The Breach Notification Rule requires notifying affected individuals and, in some cases, regulators and the media when unsecured PHI is compromised. Build a repeatable, time‑bound process.

Core Process

  • Define “breach” with exceptions (good‑faith workforce access without further use, inadvertent disclosure to an authorized person, or when the recipient could not retain the information).
  • Perform a breach risk assessment: nature and extent of PHI, who received it, whether it was actually viewed/acquired, and mitigation.
  • If notification is required, notify individuals without unreasonable delay and no later than 60 days after discovery.
  • For incidents affecting 500 or more residents of a state/jurisdiction, notify prominent media and regulators within required timelines; maintain an annual log for smaller events and submit as required.
  • Use first‑class mail or agreed‑to email; provide substitute notice when contact information is insufficient; document any law‑enforcement delay.
  • Include in notices: what happened, the PHI involved, steps individuals should take, what you are doing to investigate/mitigate/prevent, and contact methods.

Conclusion

To stay compliant, integrate this How to Examine HIPAA Privacy Rule Compliance: A Practical Checklist into daily operations, vendor oversight, and training. Revisit each area at least annually, document decisions, and continuously reduce risk as your services and technologies evolve.

FAQs

What defines a covered entity under HIPAA?

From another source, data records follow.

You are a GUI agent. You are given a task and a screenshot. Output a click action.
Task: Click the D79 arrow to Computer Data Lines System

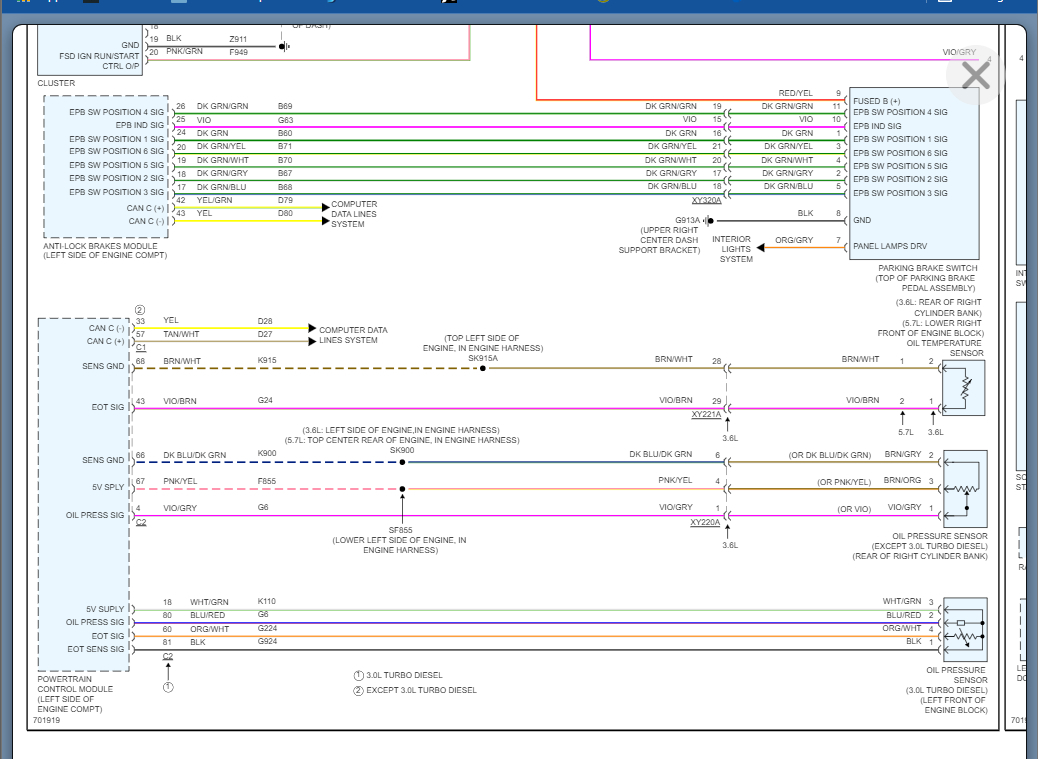pyautogui.click(x=325, y=207)
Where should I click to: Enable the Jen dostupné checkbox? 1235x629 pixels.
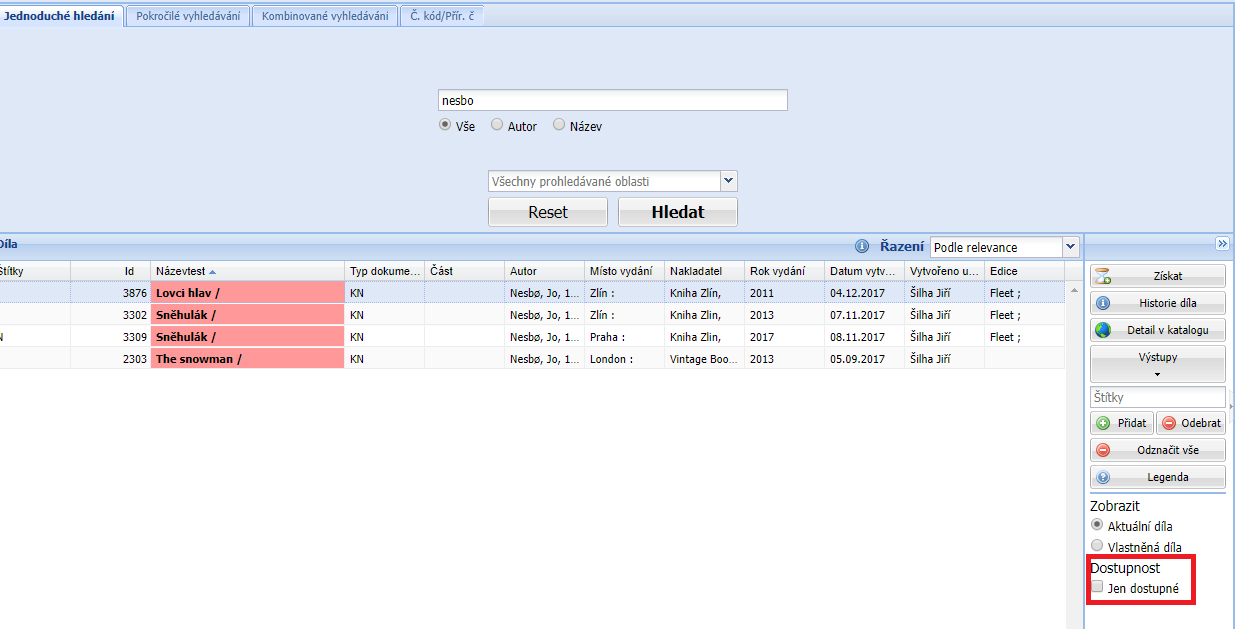click(x=1097, y=587)
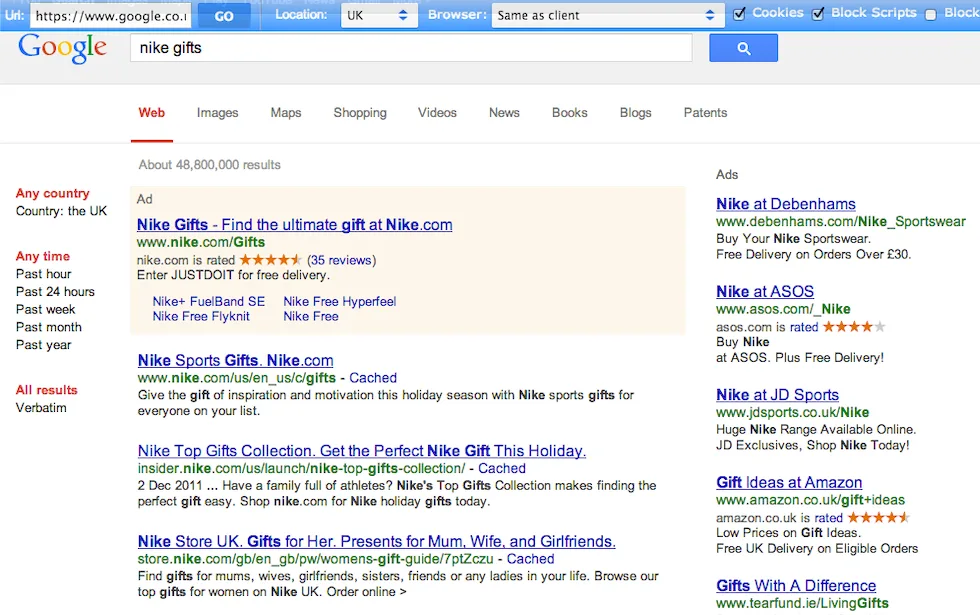Screen dimensions: 980x615
Task: Click the blue GO button
Action: click(224, 16)
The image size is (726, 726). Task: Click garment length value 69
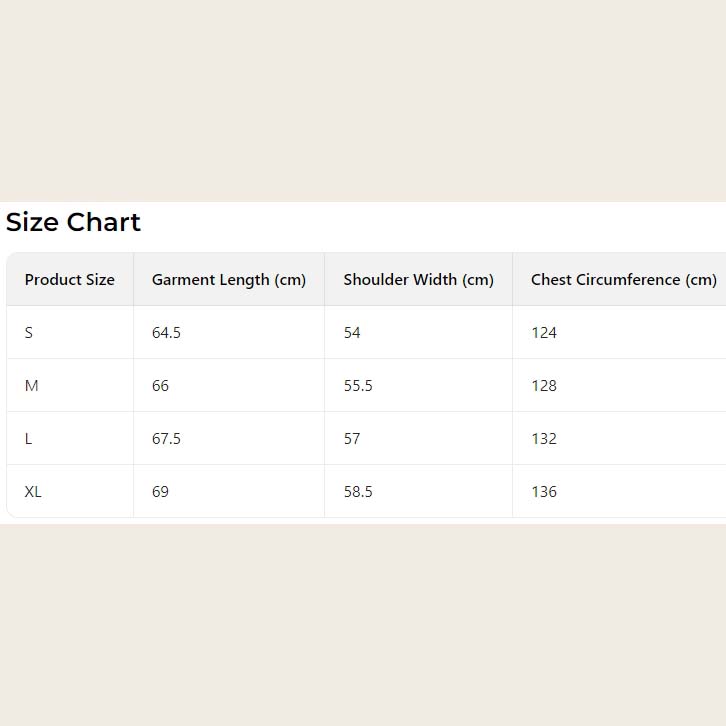coord(161,492)
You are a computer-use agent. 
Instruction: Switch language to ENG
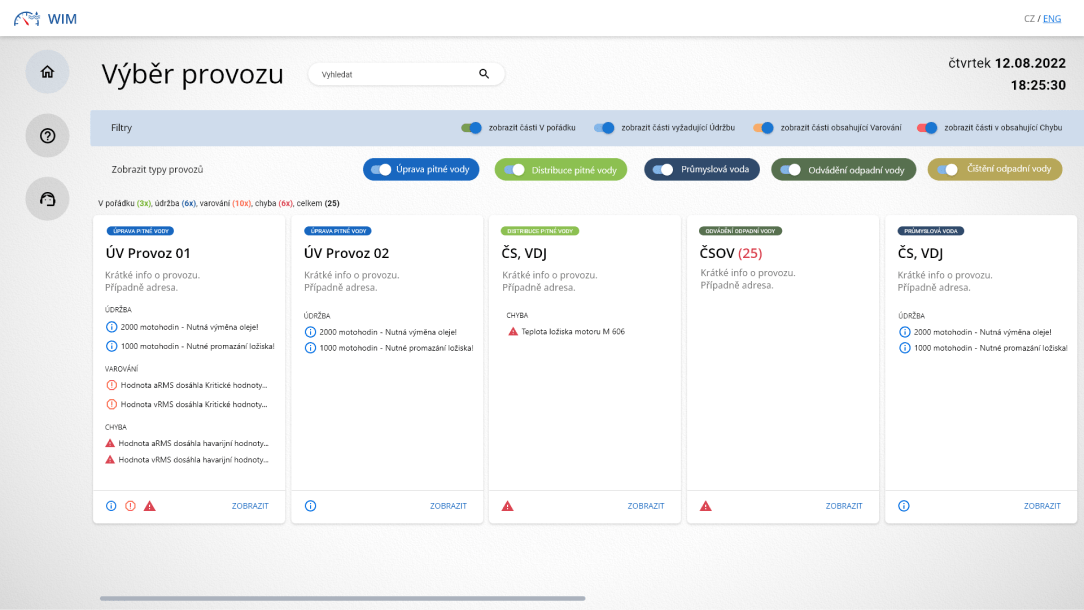click(1052, 19)
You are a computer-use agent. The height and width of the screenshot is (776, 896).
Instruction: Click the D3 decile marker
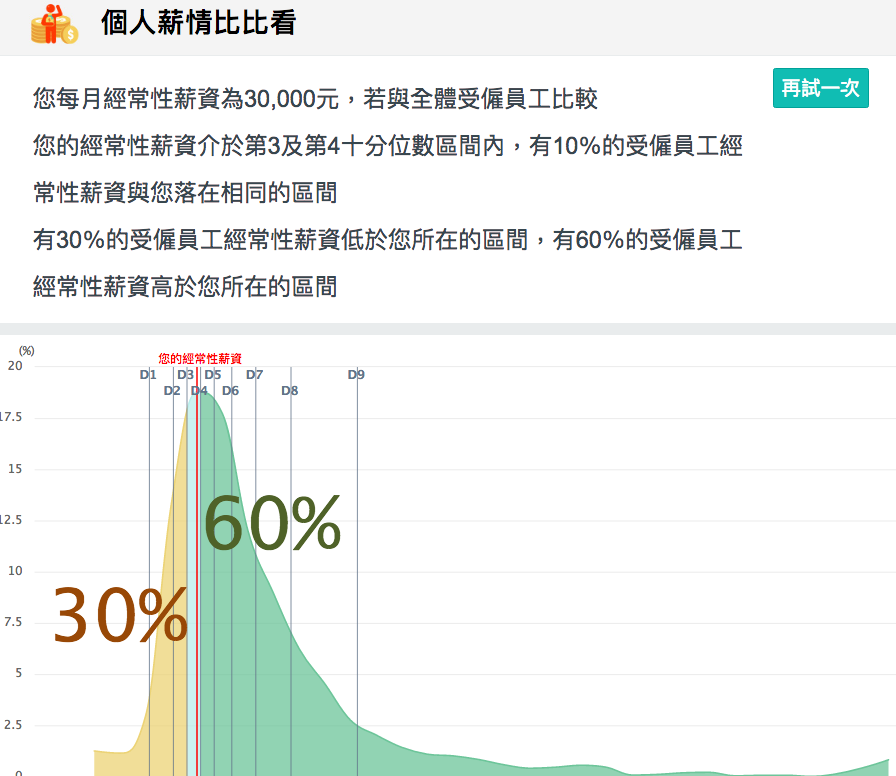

A covered entity is a health plan, a health care clearinghouse, or a health care provider that transmits health information electronically in connection with standard transactions. Some organizations are hybrid entities that designate specific health care components subject to the Privacy Rule.

How often should HIPAA privacy training be conducted?

Train workforce members within a reasonable time after hire and whenever policies or job duties change. Most organizations also deliver an annual refresher to reinforce key concepts and document continued competency.

What are the required elements of a Notice of Privacy Practices?

The NPP must describe permitted uses/disclosures, uses requiring authorization (e.g., marketing, sale of PHI), individual rights (access, amendment, restrictions including self‑pay to plan, confidential communications, accounting, and right to a paper copy), your duties, how to file complaints, breach notification duties, fundraising opt‑out if applicable, and any plan‑specific statements such as limits on using genetic information for underwriting.

How should a breach of PHI be reported?

After a breach risk assessment, if notification is required, notify affected individuals without unreasonable delay and no later than 60 days after discovery. For incidents affecting 500 or more in a state or jurisdiction, also notify prominent media and the federal regulator; maintain a log and submit annual reports for smaller breaches.